Return a copy of every line in the records that includes the word "computer".

═══

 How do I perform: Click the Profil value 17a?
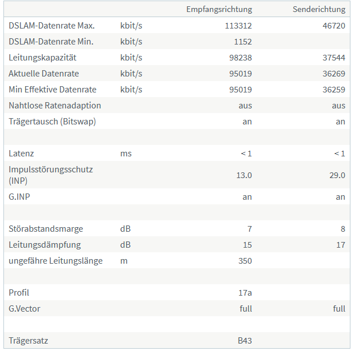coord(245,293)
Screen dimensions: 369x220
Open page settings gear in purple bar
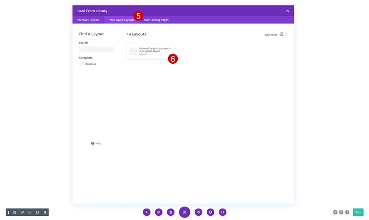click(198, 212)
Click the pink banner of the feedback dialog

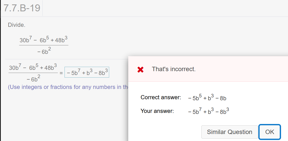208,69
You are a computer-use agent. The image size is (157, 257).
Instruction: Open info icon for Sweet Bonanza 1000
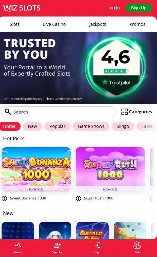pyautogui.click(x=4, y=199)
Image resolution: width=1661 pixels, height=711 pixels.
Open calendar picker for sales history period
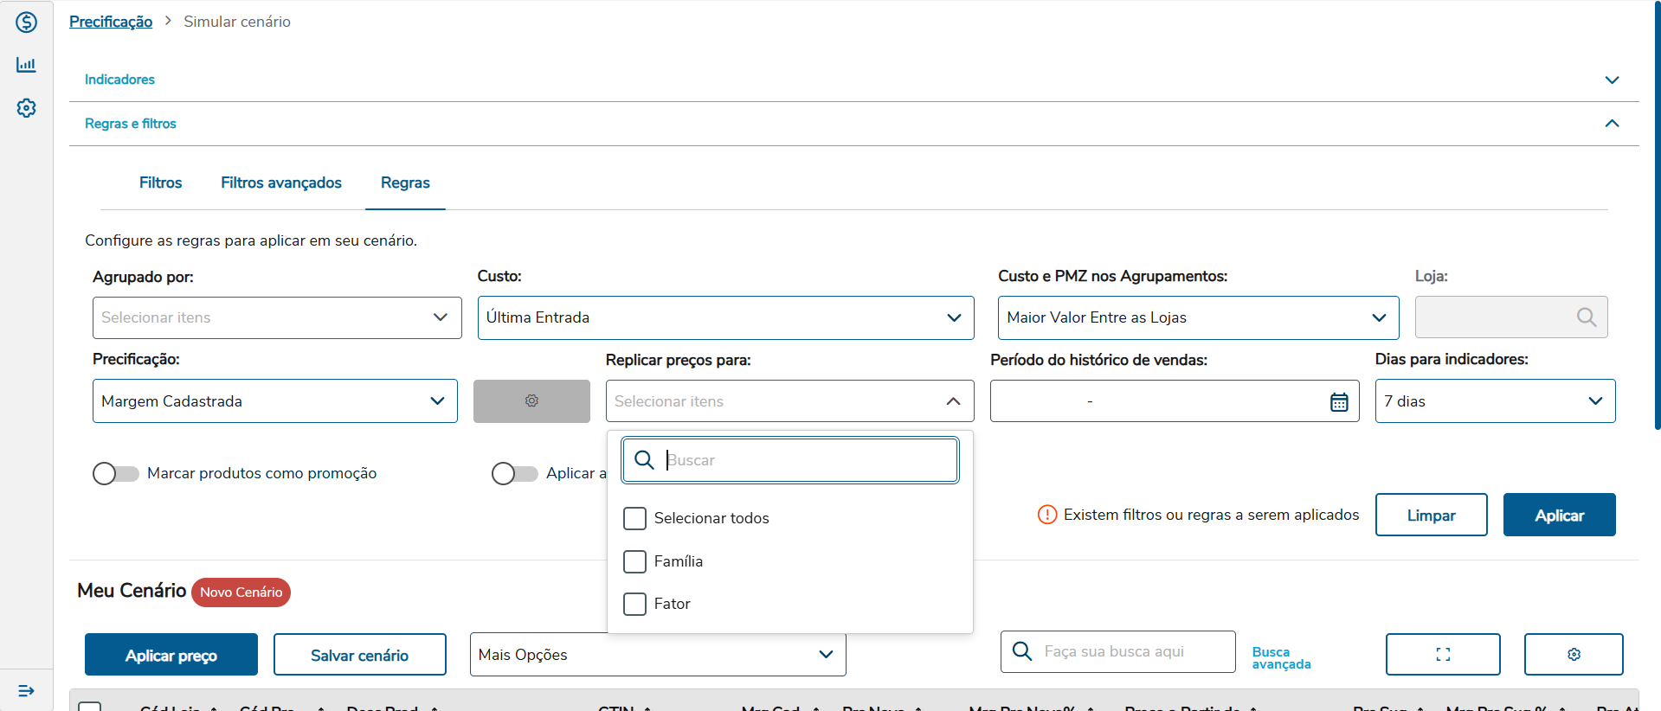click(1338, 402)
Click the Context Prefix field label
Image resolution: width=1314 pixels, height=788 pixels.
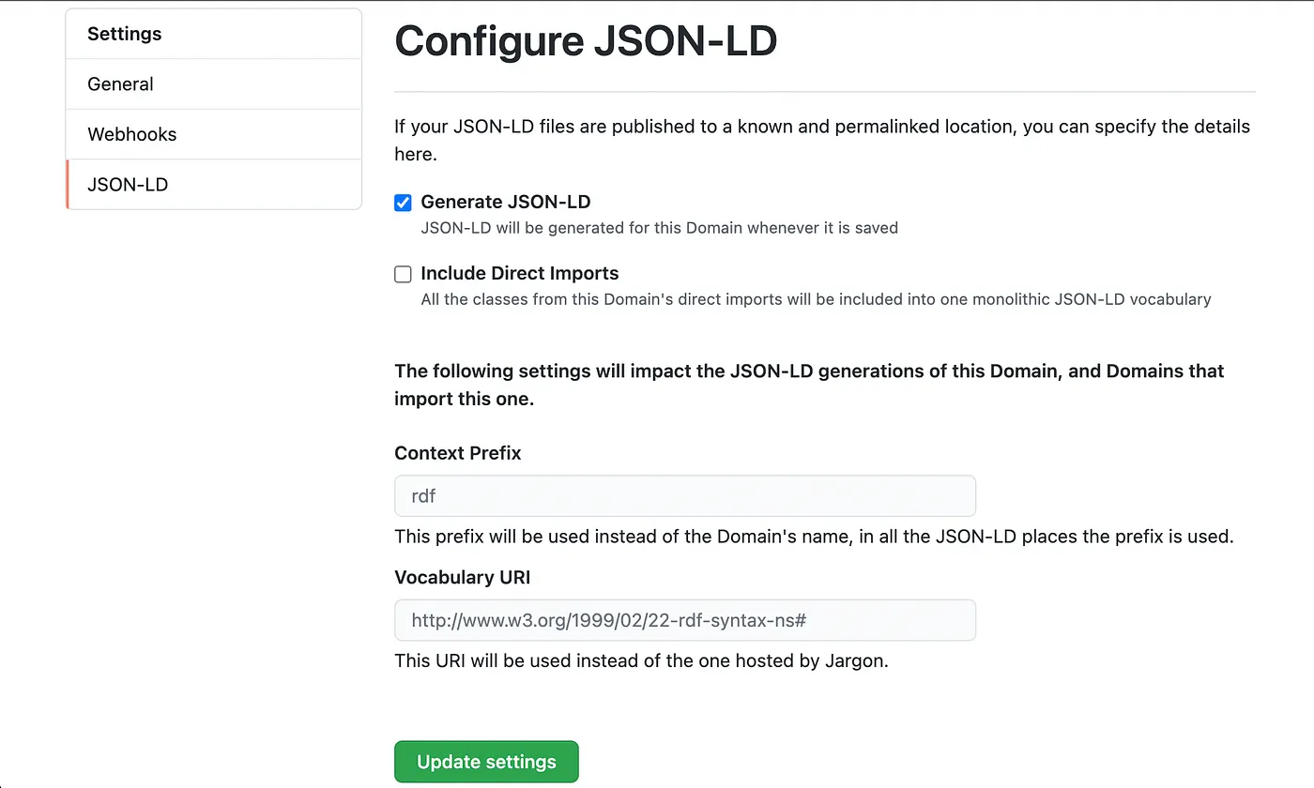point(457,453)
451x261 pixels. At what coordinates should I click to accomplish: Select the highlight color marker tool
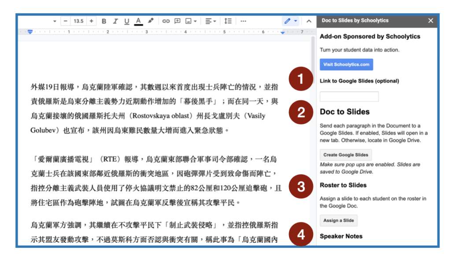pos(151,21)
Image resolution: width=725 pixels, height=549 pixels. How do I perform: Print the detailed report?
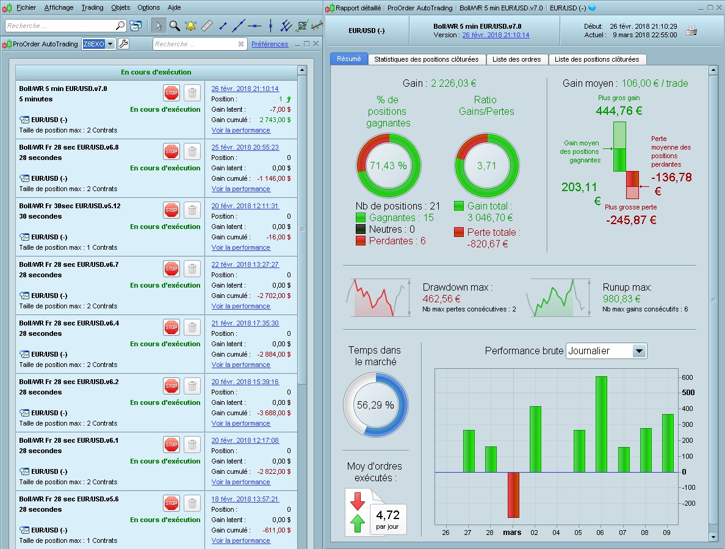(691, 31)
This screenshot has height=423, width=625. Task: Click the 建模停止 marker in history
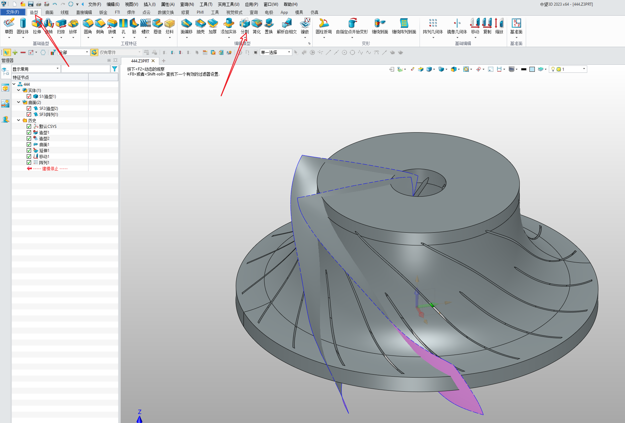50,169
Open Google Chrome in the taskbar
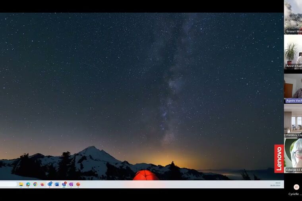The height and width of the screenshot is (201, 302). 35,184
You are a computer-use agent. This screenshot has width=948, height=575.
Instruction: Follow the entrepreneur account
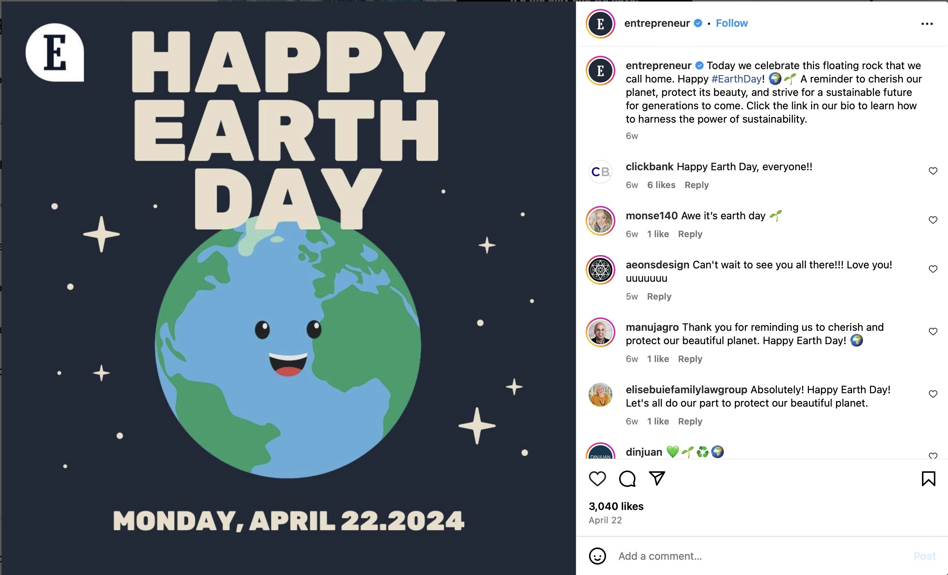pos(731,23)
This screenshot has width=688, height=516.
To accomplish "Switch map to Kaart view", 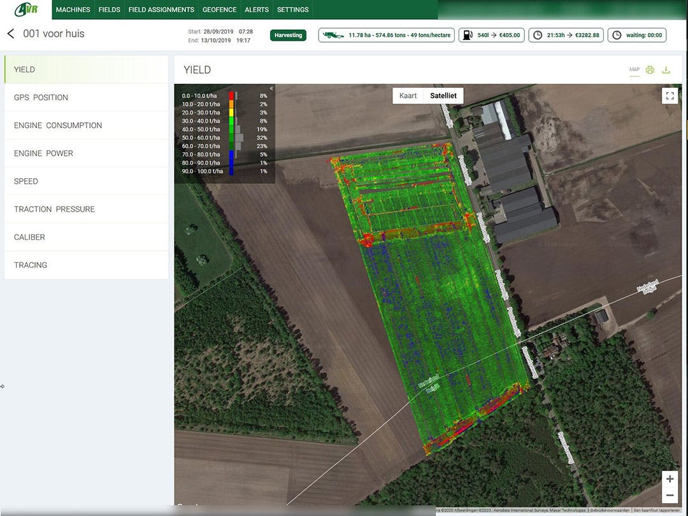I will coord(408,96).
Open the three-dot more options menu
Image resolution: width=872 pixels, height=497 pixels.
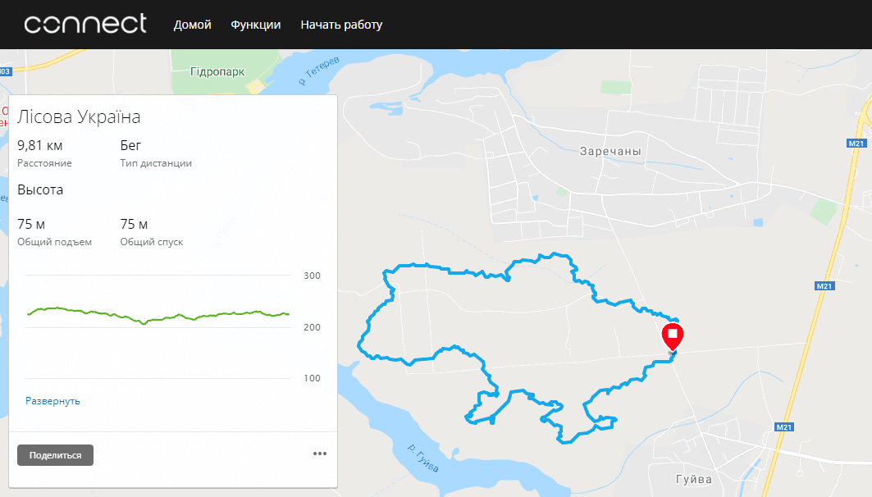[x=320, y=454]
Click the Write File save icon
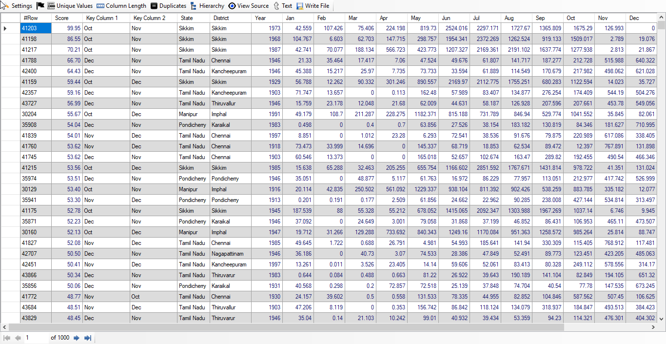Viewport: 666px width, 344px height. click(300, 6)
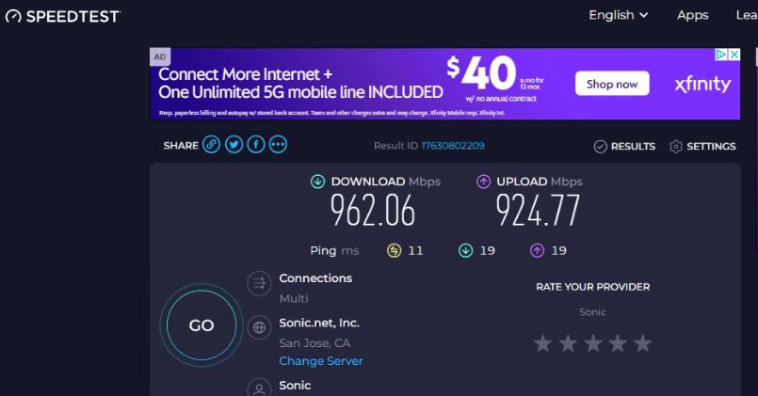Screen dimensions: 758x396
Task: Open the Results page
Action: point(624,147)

═══

> [Your response]:
You are a computer-use agent. The image size is (157, 257).
You are a computer-use agent. This screenshot has width=948, height=575.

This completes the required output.